A criptococcose pulmonar é uma doença semelhante à histoplasmose e pode lembrar
bastante a tuberculose primária. Existem a forma aguda e a forma crônica,
manifestando-se, respectivamente, como síndrome gripal e dispneia e como um quadro
insidioso respiratório.
O padrão radiológico inclui infiltrado pulmonar intersticial, alveolar unilateral ou bilateral,
imagens nodulares, com adenopatia hilar e mediastinal satélite e/ou derrame pleural. O
diagnóstico é feito pelo exame direto, pela cultura ou pela sorologia (látex para criptococo).
Tratamento: Apesar da criptococose pulmonar normalmente se resolver espontaneamente,
atualmente se recomenda o tratamento com fluconazol (200- -400 mg/dia, por três a seis
meses), mesmo nas formas oligossintomáticas e em pacientes imunocompetentes. O
mesmo tratamento é recomendado nas formas extrapulmonares não meníngeas. Nos casos
graves ou meníngeos, todavia, o tratamento deve ser iniciado com a anfotericina B venosa.
Candidíase
· Geralmente causada por Candida albicans.
· São saprófitas humanos habituais (TGI e mucocutâneo). No pulmão em paciente imuno
cometidos (hemopatias malignas,quimioterapia,transplantados, grandes queimados).
Quadro clínico:
· Tosse, expectoração purulenta e hemoptise. Muitos pacientes têm comprometimento de
outros órgãos( fígado, baço e rins).
· Candidíase oral; Presença de finas placas brancas, indolores, que são facilmente
removíveis, as quais estão relacionadas ao uso de corticoides inalatórios para asma, ou
sinal de alguma doença grave.
· Vulvovaginite por Candida: prurido vulvar, leucorreia e desconforto local, podem
apresentar descamação ou erosões.
· Candidíase cutânea: áreas de dobras e apresenta lesões eritematosas e pruriginosas, com
pus.
Diagnóstico diferencial:
· Causas de nódulos pulmonares com ou sem halo de atenuação em vidro fosco.
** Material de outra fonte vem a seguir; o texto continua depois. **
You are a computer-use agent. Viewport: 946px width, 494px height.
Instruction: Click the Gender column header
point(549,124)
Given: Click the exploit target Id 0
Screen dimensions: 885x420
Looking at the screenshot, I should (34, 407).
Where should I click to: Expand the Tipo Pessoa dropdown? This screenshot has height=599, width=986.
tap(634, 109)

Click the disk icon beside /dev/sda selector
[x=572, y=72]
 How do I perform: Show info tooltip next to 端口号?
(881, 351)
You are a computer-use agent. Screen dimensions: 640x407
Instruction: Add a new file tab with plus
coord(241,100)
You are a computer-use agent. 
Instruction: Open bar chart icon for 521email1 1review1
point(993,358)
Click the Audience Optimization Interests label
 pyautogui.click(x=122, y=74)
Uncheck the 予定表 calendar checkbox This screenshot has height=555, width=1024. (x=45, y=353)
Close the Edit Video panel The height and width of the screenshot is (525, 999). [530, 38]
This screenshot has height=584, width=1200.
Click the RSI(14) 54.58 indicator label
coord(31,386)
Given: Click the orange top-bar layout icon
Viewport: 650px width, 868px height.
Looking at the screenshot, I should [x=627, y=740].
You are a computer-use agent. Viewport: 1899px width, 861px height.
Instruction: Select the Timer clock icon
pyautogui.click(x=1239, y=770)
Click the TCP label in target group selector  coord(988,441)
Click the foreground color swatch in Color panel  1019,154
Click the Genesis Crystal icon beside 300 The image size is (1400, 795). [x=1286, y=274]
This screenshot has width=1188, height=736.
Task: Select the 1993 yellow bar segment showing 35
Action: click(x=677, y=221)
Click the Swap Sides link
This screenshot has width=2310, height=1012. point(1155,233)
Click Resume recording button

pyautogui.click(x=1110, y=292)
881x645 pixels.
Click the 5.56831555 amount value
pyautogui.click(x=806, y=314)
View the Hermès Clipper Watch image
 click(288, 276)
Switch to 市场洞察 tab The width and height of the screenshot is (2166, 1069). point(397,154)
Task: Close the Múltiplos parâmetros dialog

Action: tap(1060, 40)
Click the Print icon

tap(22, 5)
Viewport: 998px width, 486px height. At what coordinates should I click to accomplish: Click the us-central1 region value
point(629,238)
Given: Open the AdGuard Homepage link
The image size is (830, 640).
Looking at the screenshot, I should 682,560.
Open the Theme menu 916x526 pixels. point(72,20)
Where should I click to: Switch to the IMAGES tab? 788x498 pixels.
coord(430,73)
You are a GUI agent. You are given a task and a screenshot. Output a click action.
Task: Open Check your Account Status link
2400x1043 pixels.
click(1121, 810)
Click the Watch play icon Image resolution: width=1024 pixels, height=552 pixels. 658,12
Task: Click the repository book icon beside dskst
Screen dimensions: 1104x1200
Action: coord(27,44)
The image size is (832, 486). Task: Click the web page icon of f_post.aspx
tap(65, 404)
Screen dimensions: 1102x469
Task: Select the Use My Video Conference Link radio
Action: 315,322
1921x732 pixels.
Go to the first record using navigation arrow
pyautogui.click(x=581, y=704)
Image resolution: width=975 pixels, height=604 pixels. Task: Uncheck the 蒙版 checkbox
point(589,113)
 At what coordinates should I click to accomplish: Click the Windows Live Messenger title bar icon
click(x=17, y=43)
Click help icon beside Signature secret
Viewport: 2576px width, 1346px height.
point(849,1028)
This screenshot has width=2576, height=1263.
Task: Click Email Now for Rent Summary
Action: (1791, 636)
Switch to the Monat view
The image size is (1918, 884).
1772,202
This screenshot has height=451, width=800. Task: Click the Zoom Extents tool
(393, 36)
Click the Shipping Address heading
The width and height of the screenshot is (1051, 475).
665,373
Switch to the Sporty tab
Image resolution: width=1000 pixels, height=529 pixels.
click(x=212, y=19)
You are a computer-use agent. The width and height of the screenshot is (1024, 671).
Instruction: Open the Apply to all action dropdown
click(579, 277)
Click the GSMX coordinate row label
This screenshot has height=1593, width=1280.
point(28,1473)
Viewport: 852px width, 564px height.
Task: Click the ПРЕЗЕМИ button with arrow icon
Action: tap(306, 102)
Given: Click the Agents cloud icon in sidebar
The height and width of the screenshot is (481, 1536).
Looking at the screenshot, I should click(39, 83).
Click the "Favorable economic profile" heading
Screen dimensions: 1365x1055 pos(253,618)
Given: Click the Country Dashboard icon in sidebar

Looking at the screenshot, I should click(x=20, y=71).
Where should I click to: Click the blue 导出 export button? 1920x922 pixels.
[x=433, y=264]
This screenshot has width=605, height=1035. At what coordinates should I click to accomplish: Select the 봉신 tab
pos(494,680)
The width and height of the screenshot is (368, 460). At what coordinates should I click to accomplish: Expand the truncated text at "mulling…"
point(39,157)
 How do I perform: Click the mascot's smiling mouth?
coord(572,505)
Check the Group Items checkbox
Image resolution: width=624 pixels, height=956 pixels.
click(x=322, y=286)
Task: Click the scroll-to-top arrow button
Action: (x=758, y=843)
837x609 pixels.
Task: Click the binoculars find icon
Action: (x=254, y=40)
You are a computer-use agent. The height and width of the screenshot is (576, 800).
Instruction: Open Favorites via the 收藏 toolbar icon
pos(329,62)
· Rx com opacidades nodulares de m a 3 cm e áreas unilaterais ou bilaterais de
consolidação subsegmentar ou segmentar.
· TC nódulos pulmonares com e sem halo de vidro fosco(sinal do halo) e focos lobulares,
subsegmentares ou segmentares de opacidades em vidro fosco ou consolidação.
· Focos lobulares, subsegmentares ou segmentares de opacidades em vidro fosco ou
consolidação : aspergilose angioinvasiva, broncopneumonia.